Dataset:
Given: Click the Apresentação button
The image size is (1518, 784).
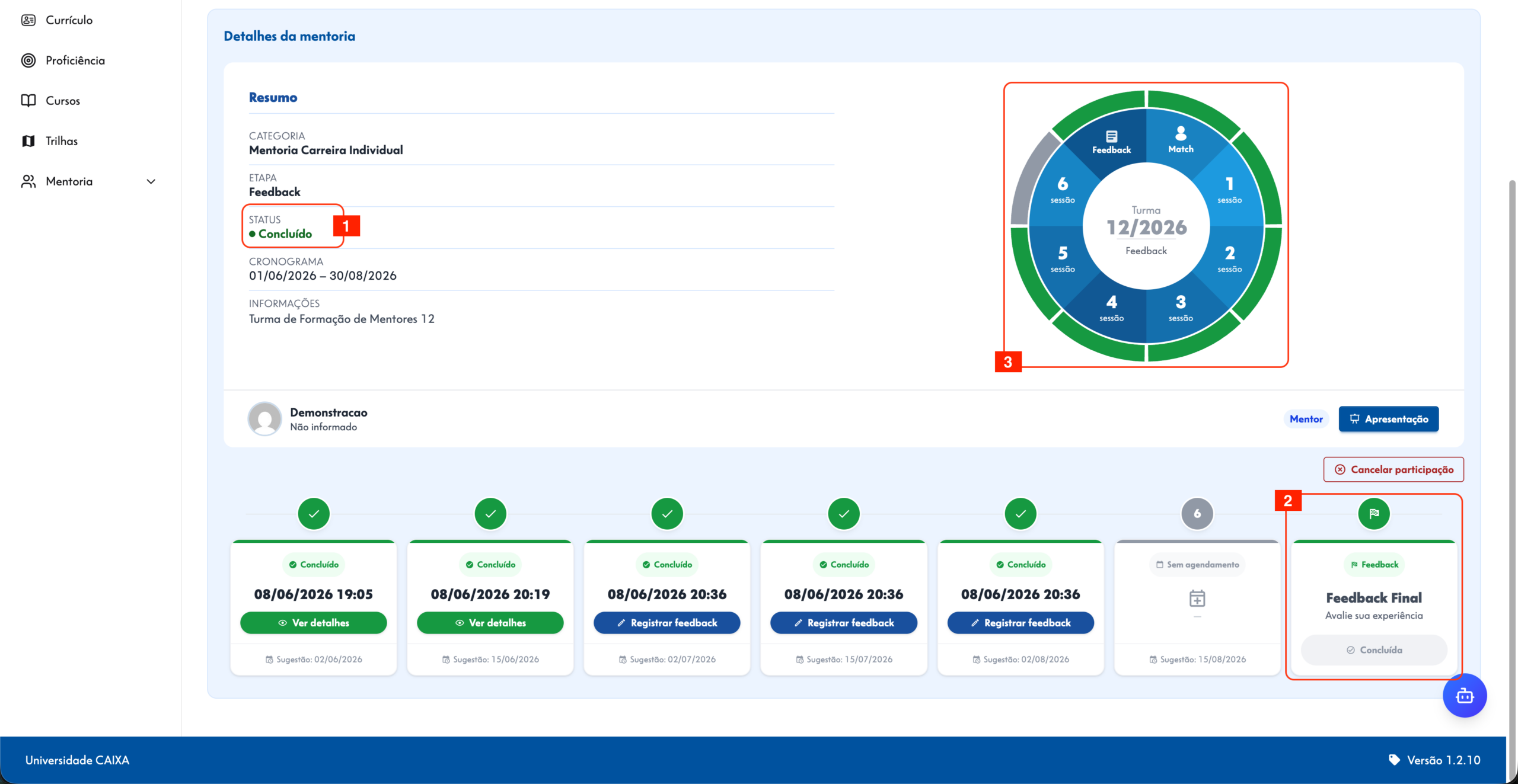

* * *

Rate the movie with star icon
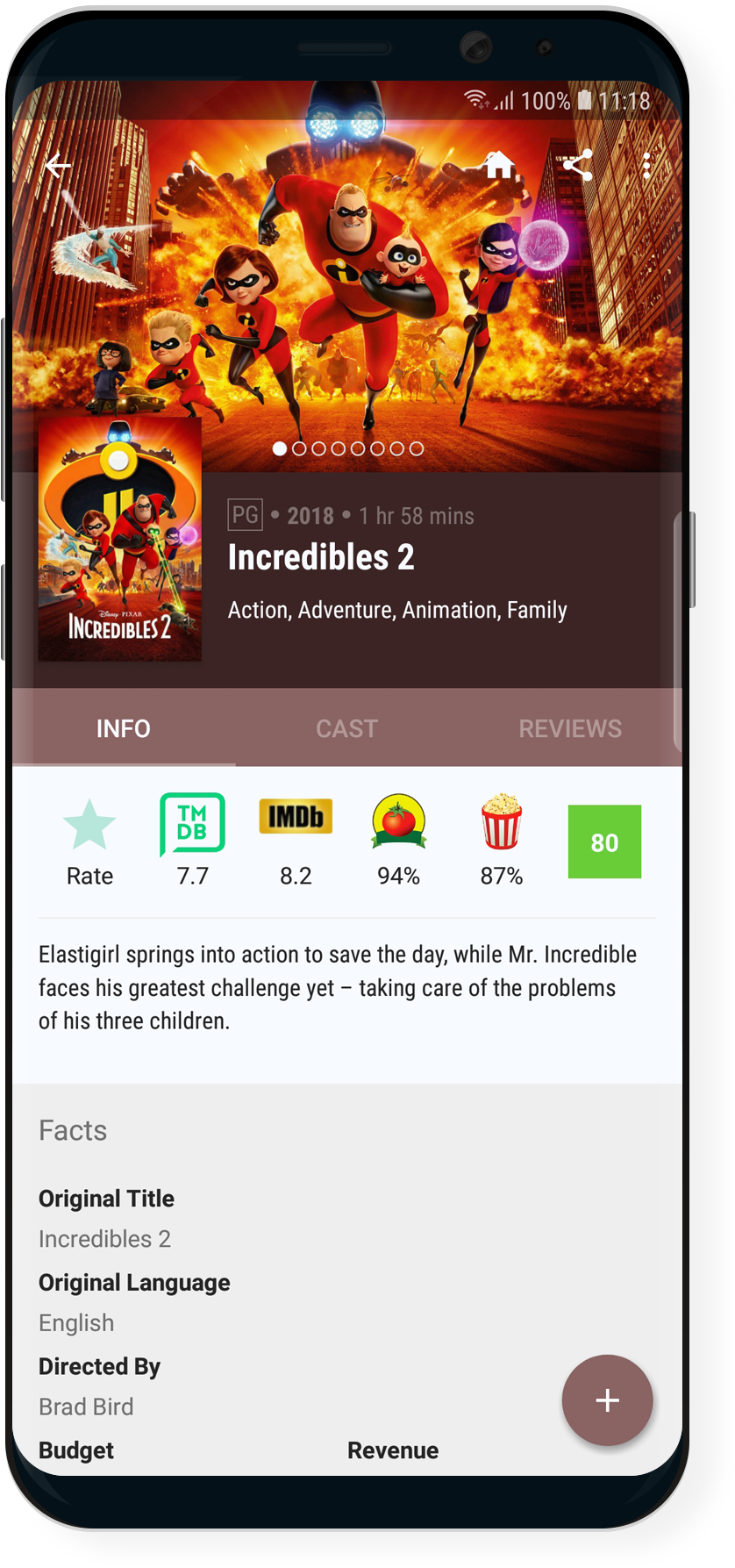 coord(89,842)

==

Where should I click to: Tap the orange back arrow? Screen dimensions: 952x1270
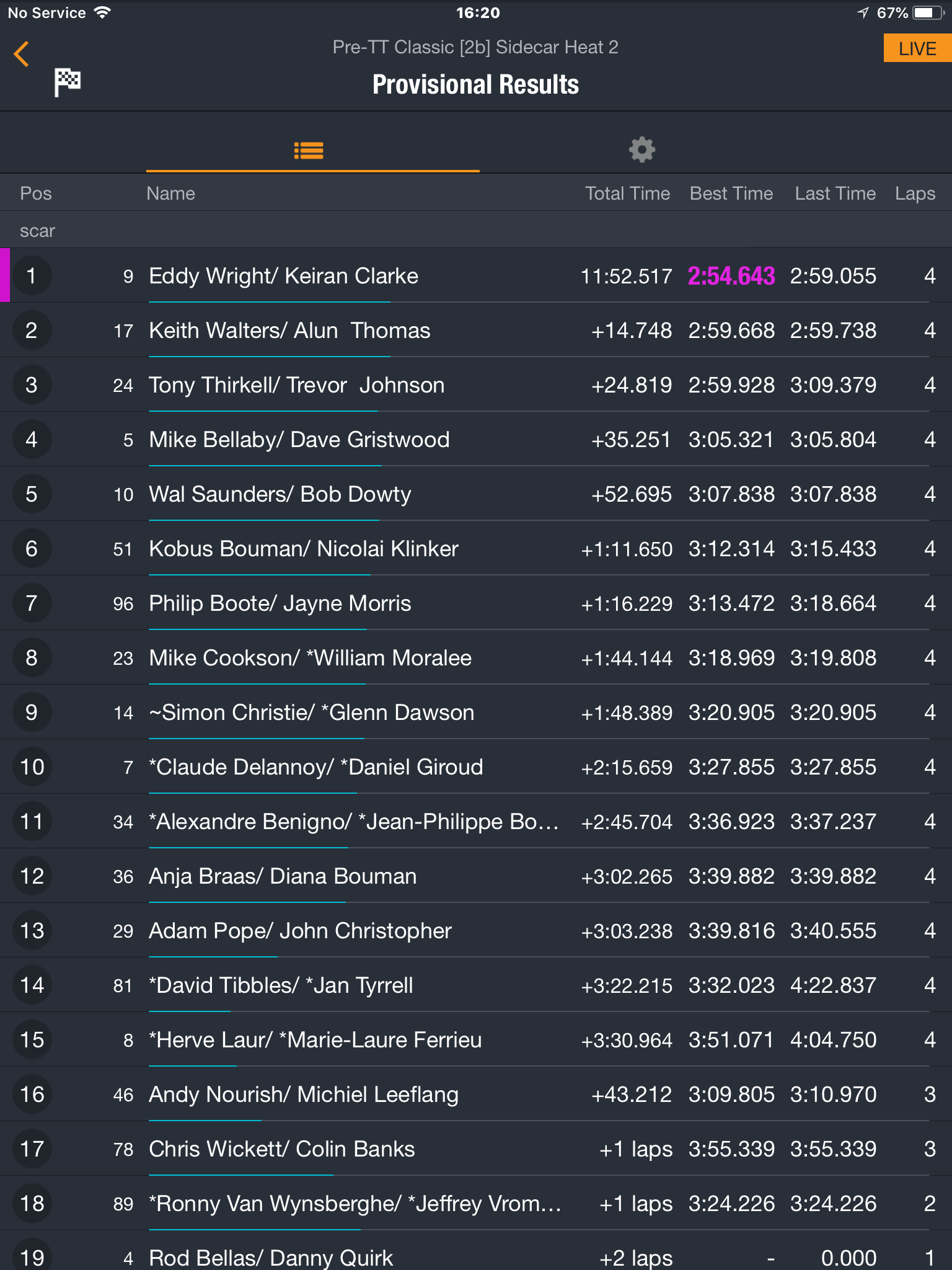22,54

Exercise brief: What are the lines, exactly as written above, from the line with "Given: Click the Apresentação button" to the line with "The image size is (1518, 784).", both included? Output only those.

The completed task:
Given: Click the Apresentação button
The image size is (1518, 784).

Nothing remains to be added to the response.